Apart from the Ca2+ channel activation, an increase in the intracellular calcium concentration can be also achieved via modulation of Na+/K+-ATPase. In our investigation, a Na+/K+-ATPase inhibition significantly, yet partly, reduced the pharmacological potency without affecting the pharmacological efficacy of the femoral artery response to bradykinin. Based on this result it can be presumed that the bradykinin- elicited contractile effect in the rat femoral artery is only partly due to the activation of Na+/K+-ATPase and a consequent increase in intracellular calcium. Although we could not find corresponding data in the literature regarding the role of Na+/K+-ATPase in bradykinin-produced vascular contractions, Dodson et al. [28] previously confirmed the increased activity of Na+/K+-ATPase in guinea pig tracheal smooth muscle cells as a result of bradykinin’s action.

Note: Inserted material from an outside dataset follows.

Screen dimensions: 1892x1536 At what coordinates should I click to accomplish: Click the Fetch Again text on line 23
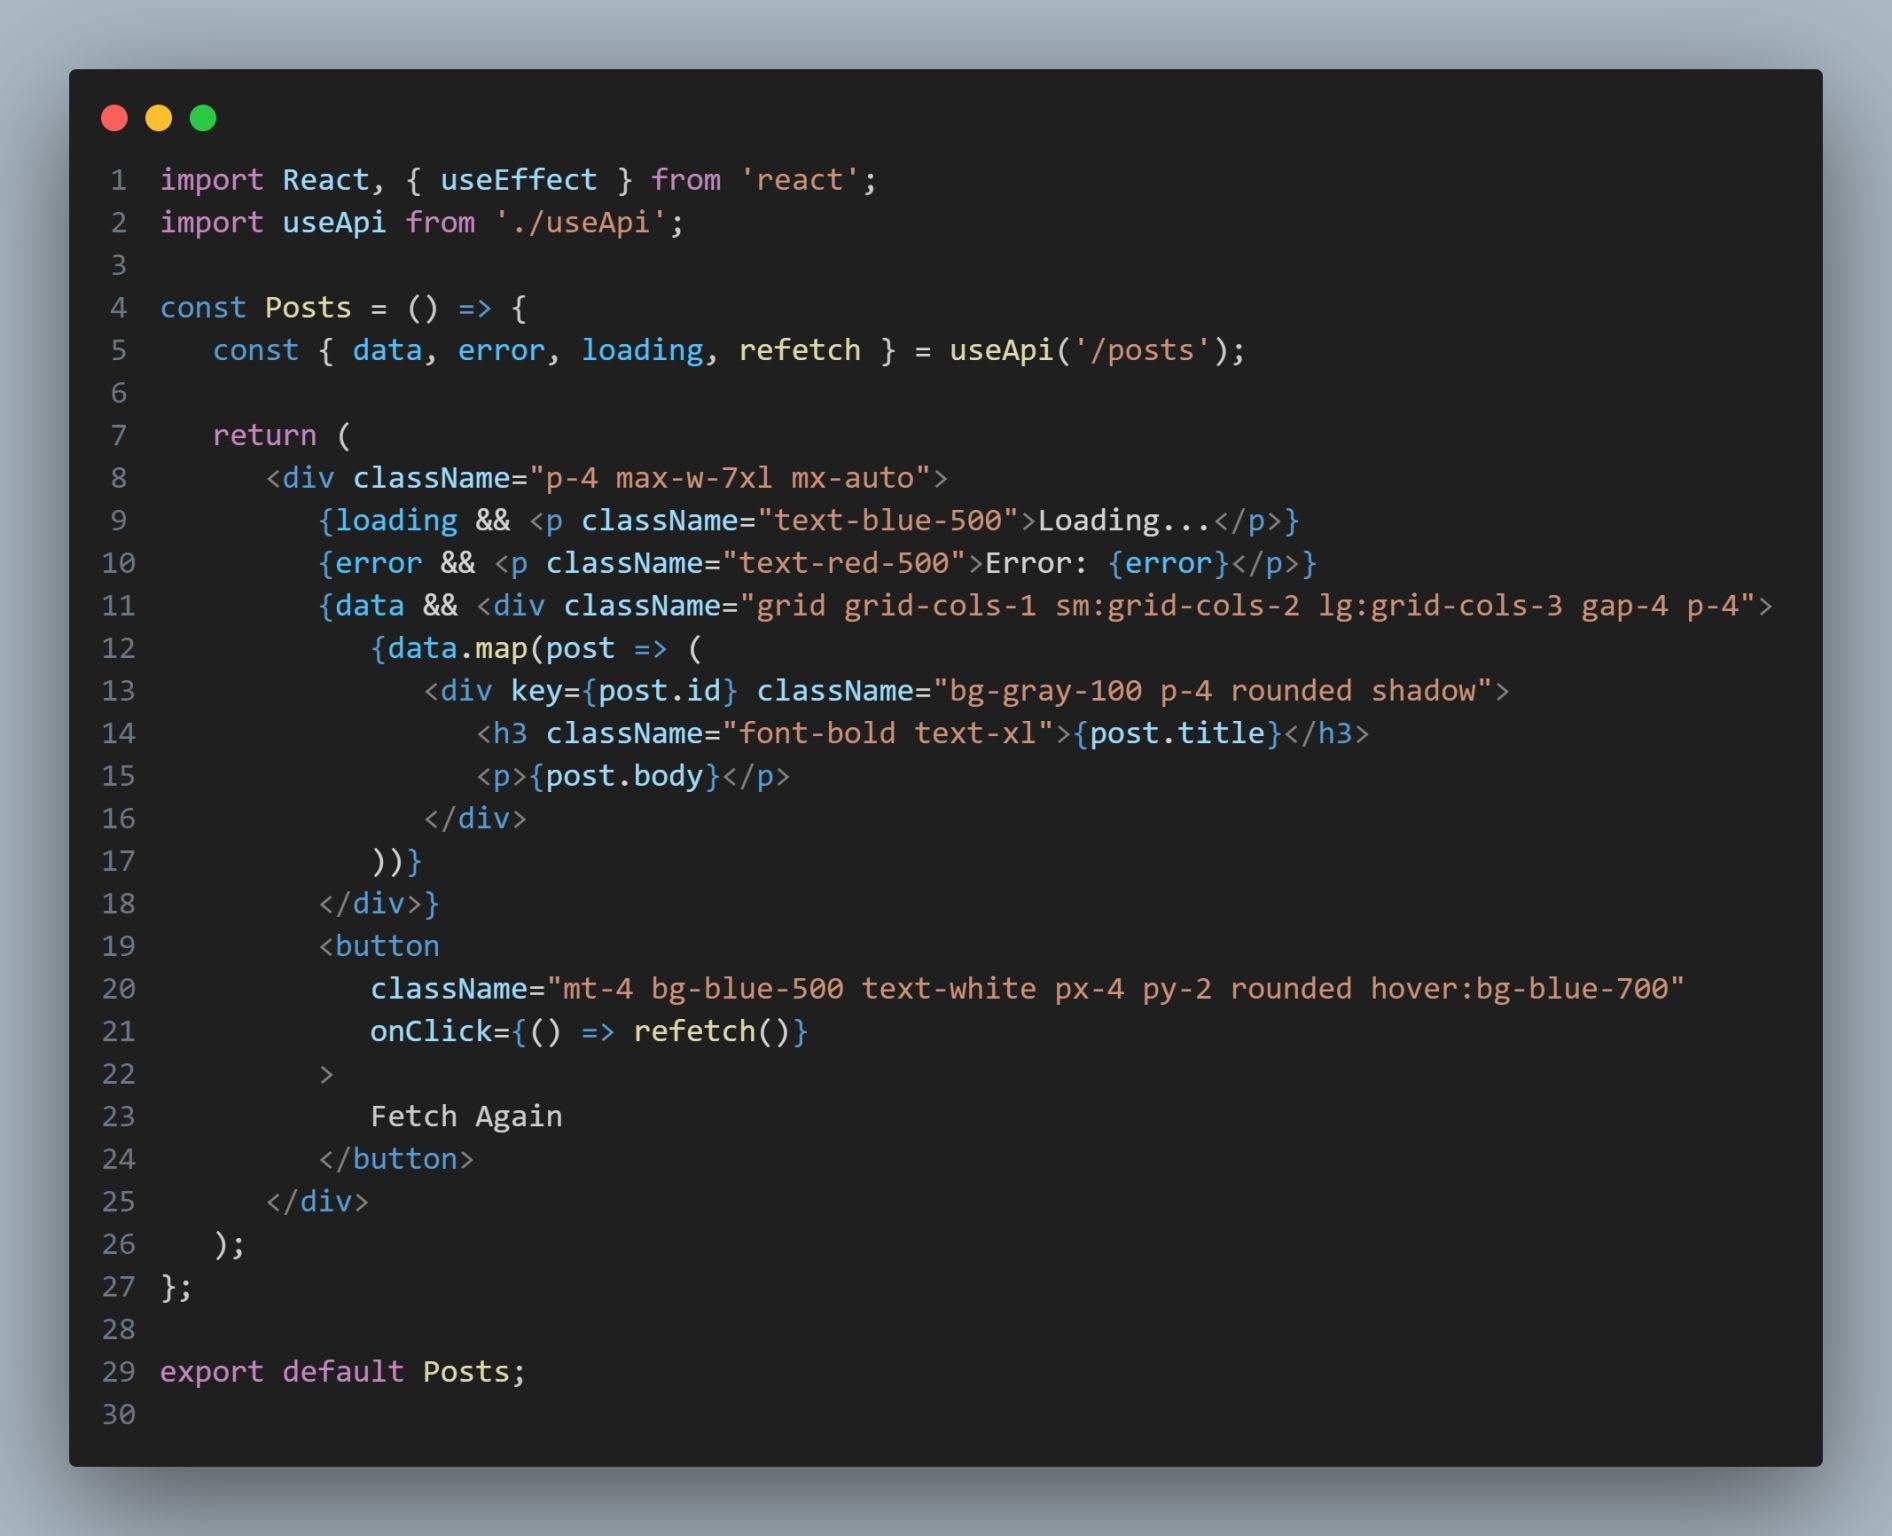(466, 1116)
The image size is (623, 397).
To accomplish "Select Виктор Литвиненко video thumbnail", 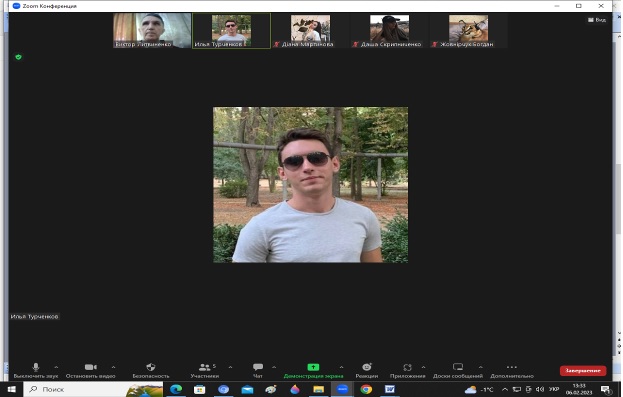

Bradykinin produces various pharmacological effects through the selective activation of pharmacologically distinct B1 and B2 kinin receptors. The B2 kinin receptors are ubiquitous and constitutively expressed, while the B1 kinin receptors are poorly expressed in healthy tissues, which is commonly changed during non-specific tissue injury and inflammation. Previous findings have suggested that bradykinin-produced vascular contractile effects were mediated through the activation of B2 kinin receptors [8, 26]. Thus, in the final part of our investigation, we have examined the role of B2 receptors in the bradykinin-induced contraction of the isolated rat femoral artery by challenging the artery segments with HOE 140, a selective antagonist of B2 kinin receptors. As presumed, bradykinin-induced contraction was strongly reduced, thus indicating a notable contribution of B2 kinin receptors in this process. Taking into account our results on endothelium-present and endothelium-denuded vascular segments, it is plausible to suggest that B2 kinin receptors are both present in endothelial and smooth muscle cells. Still, this assumption requires further experimental evaluation.

In conclusion, it can be proposed that bradykinin produces concentration- and endothelium-dependant contraction of the isolated rat femoral artery, which is for the most part a consequence of B2 kinin receptor activation. Cyclooxygenase contractile products, especially thromboxane A2, play a significant role in this course of action. The transduction mechanism involved in the process of bradykinin-induced femoral artery contraction include the activation of L-type voltage-gated Ca2+ channels, and in a smaller extent Na+/K+-ATPase as well. Taking into account that femoral arteries have a pivotal role in supplying the lower limbs with oxygenated blood, and that alteration in the morphological or/and functional integrity of these vessels can ultimately decrease blood flow to skeletal muscles, it can be proposed that the presented investigation provides an additional contribution to overall knowledge in regard to the pharmacological mechanisms included in the femoral artery response to bradykinin. This can also be relevant in regard to the continuing increase in reported clinical cases involving atherosclerosis, peripheral artery disease, and intermittent claudications that are related to an altered response of endothelial and smooth muscle cells in femoral arteries to different vasoactive agents.